Please copy the items from the very first line through the line containing "Green Energy (73, 495)", and put "Wishlists" wherever "Wish Lists" appears. Leave everything else unchanged.

Records shown:

-*-

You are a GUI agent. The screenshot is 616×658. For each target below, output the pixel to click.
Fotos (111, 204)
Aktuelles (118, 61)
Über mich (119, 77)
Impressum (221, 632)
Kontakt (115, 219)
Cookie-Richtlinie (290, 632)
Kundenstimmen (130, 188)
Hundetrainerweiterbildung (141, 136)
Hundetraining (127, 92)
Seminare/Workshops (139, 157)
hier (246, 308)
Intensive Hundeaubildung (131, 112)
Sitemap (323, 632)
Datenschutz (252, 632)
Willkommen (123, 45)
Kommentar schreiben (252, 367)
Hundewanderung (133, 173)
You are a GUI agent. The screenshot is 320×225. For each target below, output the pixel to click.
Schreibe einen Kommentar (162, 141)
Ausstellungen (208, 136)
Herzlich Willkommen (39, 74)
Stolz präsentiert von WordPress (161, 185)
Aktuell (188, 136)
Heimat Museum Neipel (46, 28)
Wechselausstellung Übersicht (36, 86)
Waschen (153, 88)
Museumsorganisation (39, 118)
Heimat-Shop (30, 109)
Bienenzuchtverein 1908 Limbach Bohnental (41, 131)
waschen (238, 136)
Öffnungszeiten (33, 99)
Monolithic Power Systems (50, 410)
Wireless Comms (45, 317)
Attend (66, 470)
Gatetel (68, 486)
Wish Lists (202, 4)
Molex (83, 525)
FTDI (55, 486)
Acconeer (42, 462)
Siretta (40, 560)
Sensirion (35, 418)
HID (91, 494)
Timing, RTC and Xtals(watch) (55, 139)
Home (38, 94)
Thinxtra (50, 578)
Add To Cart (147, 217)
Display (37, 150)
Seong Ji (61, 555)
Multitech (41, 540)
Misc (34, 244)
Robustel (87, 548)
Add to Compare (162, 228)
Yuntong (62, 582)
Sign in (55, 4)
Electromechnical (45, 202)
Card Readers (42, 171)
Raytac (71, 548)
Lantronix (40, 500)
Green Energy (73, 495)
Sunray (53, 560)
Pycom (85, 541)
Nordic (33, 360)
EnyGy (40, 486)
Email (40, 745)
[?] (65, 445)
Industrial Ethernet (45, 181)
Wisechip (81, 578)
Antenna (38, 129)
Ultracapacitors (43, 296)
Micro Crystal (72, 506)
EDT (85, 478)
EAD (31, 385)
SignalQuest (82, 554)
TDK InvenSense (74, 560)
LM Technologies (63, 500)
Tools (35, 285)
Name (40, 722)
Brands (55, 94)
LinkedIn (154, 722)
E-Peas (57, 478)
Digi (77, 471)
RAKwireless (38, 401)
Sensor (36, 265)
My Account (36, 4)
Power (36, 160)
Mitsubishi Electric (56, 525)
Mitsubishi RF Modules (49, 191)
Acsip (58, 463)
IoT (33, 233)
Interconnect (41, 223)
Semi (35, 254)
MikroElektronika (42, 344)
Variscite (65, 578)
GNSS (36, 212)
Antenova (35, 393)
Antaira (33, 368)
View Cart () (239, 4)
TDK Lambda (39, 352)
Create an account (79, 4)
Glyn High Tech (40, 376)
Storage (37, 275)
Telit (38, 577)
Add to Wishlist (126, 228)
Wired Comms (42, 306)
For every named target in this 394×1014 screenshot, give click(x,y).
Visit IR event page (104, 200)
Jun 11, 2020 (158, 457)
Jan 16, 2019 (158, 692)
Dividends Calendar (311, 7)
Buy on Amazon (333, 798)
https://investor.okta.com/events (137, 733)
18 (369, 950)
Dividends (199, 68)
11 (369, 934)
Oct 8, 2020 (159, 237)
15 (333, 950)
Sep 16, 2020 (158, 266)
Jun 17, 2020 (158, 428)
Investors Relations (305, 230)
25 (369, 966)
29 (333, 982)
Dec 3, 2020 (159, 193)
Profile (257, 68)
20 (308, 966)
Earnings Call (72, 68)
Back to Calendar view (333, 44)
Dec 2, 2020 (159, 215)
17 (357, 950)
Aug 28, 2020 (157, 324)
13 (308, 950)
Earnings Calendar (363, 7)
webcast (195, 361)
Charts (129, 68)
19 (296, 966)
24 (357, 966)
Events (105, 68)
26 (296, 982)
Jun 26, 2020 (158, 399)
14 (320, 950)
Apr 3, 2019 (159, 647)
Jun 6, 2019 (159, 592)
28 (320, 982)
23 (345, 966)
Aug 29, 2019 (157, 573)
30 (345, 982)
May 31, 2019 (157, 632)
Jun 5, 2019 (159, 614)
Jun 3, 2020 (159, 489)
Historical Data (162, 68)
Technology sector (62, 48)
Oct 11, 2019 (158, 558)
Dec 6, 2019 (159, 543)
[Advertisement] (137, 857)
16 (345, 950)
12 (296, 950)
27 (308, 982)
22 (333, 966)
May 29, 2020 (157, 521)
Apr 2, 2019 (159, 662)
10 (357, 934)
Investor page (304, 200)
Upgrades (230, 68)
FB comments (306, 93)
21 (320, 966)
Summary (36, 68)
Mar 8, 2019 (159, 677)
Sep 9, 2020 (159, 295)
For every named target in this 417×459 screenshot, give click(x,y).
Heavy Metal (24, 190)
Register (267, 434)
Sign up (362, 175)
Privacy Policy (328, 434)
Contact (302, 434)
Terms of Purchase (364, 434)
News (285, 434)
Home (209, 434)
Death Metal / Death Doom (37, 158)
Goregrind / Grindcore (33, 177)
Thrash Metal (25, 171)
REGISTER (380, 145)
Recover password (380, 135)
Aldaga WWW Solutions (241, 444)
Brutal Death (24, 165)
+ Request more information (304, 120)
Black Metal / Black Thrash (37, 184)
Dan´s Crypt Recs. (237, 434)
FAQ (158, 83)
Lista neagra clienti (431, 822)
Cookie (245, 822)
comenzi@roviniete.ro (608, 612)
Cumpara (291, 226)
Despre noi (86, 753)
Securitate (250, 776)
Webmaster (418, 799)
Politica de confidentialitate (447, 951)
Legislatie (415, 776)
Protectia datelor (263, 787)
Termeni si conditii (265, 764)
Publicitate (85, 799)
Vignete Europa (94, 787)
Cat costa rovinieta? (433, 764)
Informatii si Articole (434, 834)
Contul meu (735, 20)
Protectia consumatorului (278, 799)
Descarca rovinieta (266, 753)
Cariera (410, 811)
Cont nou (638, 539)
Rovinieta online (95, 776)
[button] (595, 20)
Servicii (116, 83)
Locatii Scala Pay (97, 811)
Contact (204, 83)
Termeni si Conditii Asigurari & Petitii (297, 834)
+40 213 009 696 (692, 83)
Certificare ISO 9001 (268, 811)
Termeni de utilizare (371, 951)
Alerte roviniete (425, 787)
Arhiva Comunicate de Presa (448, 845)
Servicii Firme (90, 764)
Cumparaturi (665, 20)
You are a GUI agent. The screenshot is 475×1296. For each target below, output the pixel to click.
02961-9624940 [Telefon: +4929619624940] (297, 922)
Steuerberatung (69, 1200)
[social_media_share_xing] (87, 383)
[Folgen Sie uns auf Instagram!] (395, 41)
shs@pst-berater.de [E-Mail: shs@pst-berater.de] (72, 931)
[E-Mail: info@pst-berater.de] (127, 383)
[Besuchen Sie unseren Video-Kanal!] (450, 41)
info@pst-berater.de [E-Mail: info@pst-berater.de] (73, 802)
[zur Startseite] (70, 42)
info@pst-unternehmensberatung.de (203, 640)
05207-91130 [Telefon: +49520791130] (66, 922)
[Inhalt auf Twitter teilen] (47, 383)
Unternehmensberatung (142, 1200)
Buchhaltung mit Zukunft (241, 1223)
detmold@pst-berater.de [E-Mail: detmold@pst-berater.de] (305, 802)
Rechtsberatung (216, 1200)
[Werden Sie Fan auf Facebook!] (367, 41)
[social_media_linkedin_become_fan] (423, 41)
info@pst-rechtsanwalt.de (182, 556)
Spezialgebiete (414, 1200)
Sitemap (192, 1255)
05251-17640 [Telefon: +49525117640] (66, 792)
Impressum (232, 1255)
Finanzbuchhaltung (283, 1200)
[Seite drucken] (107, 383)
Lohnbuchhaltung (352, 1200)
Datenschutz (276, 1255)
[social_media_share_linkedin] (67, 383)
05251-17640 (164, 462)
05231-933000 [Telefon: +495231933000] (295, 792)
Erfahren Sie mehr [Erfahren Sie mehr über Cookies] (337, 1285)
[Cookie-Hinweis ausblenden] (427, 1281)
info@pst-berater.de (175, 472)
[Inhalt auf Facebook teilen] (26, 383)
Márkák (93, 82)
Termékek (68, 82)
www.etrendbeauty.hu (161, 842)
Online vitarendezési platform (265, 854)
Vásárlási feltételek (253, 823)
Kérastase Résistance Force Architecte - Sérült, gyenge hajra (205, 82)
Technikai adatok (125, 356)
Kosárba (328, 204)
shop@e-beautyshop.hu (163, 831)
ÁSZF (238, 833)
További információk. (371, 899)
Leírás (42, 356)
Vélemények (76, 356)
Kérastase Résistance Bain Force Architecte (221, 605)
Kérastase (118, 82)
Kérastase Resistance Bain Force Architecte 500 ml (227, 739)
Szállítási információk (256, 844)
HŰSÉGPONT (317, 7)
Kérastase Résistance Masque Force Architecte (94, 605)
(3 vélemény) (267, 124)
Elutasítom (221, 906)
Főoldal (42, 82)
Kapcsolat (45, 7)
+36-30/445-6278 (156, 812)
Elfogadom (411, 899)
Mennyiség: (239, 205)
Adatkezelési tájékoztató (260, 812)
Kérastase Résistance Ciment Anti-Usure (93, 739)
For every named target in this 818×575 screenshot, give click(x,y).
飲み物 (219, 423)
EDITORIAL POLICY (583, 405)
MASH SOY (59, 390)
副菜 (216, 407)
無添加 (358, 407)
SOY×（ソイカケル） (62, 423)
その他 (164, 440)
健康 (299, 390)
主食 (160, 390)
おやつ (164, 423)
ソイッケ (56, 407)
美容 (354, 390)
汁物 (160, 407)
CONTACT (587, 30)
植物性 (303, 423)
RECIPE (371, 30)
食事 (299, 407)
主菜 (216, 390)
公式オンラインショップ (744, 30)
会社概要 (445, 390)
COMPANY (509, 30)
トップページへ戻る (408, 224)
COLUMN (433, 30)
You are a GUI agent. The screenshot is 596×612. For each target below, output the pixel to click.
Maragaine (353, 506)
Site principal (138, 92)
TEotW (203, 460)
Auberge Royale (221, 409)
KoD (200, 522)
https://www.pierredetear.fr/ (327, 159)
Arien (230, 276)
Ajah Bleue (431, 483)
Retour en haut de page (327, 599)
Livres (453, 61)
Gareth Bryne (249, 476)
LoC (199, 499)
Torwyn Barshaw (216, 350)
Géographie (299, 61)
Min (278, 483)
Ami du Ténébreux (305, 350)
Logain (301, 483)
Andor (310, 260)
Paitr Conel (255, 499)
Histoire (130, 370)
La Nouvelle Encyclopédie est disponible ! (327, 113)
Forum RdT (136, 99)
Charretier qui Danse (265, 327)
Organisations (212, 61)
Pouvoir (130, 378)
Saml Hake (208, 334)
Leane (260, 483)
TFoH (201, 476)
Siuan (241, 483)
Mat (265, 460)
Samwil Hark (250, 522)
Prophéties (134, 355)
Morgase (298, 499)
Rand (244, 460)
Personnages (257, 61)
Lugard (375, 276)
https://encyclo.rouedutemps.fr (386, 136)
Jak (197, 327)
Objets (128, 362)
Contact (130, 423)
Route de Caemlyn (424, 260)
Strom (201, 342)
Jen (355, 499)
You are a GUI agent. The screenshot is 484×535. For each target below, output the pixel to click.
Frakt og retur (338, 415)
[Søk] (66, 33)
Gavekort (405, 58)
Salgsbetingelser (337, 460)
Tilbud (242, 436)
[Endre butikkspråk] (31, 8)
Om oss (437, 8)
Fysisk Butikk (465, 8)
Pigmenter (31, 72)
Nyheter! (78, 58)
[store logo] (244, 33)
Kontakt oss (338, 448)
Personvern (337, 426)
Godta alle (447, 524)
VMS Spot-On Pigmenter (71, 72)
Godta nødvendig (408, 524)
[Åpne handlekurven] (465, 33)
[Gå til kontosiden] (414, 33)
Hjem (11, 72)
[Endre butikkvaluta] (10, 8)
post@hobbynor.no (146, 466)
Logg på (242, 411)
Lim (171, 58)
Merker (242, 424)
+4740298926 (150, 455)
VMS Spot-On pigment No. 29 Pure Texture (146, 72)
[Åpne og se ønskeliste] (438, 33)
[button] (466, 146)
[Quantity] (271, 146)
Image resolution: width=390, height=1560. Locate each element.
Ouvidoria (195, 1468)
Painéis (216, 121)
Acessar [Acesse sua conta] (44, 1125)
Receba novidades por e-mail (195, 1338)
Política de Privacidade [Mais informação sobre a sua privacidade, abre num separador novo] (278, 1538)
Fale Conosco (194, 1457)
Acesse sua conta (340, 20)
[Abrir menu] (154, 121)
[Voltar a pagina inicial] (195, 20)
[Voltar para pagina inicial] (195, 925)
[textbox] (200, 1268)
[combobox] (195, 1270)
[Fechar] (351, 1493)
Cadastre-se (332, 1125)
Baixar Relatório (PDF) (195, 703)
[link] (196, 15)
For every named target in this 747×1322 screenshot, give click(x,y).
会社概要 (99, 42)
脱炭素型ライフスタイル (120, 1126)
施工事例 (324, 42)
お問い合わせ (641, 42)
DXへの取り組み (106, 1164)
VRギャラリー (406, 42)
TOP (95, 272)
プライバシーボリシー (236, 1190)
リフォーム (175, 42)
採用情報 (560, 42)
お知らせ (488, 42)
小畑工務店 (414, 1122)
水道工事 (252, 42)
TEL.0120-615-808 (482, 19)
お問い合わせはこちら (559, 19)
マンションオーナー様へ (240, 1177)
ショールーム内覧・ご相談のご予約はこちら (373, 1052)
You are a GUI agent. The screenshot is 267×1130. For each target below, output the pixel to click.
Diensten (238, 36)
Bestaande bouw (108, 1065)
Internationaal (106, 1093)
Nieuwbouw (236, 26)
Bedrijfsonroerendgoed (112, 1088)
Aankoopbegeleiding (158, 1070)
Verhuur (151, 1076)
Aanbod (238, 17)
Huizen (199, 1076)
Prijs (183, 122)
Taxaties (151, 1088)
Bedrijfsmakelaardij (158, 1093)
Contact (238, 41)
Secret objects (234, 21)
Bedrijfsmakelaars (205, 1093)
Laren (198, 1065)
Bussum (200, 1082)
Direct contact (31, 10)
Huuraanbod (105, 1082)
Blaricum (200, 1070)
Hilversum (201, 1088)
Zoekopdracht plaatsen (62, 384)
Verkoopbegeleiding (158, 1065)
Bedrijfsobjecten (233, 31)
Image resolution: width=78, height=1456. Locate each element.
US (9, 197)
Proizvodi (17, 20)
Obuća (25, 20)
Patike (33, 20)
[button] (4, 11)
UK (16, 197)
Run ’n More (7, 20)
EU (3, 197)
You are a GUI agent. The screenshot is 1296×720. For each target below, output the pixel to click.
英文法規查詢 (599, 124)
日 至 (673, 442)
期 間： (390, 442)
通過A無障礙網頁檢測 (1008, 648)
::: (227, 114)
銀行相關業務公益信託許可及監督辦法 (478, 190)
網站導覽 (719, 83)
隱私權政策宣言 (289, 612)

-*-

Response to this exercise:
You are a GUI agent. The screenshot is 616×658. For each target below, output the pixel to click.
Fotos (111, 204)
Aktuelles (118, 61)
Über mich (119, 77)
Impressum (221, 632)
Kontakt (115, 219)
Cookie-Richtlinie (290, 632)
Kundenstimmen (130, 188)
Hundetrainerweiterbildung (141, 136)
Hundetraining (127, 92)
Seminare/Workshops (139, 157)
hier (246, 308)
Intensive Hundeaubildung (131, 112)
Sitemap (323, 632)
Datenschutz (252, 632)
Willkommen (123, 45)
Kommentar schreiben (252, 367)
Hundewanderung (133, 173)
You are a GUI agent. The screenshot is 320×225. For each target below, output the pixel to click.
Schreibe einen Kommentar (162, 141)
Ausstellungen (208, 136)
Herzlich Willkommen (39, 74)
Stolz präsentiert von WordPress (161, 185)
Aktuell (188, 136)
Heimat Museum Neipel (46, 28)
Wechselausstellung Übersicht (36, 86)
Waschen (153, 88)
Museumsorganisation (39, 118)
Heimat-Shop (30, 109)
Bienenzuchtverein 1908 Limbach Bohnental (41, 131)
waschen (238, 136)
Öffnungszeiten (33, 99)
Monolithic Power Systems (50, 410)
Wireless Comms (45, 317)
Attend (66, 470)
Gatetel (68, 486)
Wishlists (202, 4)
Molex (83, 525)
FTDI (55, 486)
Acconeer (42, 462)
Siretta (40, 560)
Sensirion (35, 418)
HID (91, 494)
Timing, RTC and Xtals(watch) (55, 139)
Home (38, 94)
Thinxtra (50, 578)
Add To Cart (147, 217)
Display (37, 150)
Seong Ji (61, 555)
Multitech (41, 540)
Misc (34, 244)
Robustel (87, 548)
Add to Compare (162, 228)
Yuntong (62, 582)
Sign in (55, 4)
Electromechnical (45, 202)
Card Readers (42, 171)
Raytac (71, 548)
Lantronix (40, 500)
Green Energy (73, 495)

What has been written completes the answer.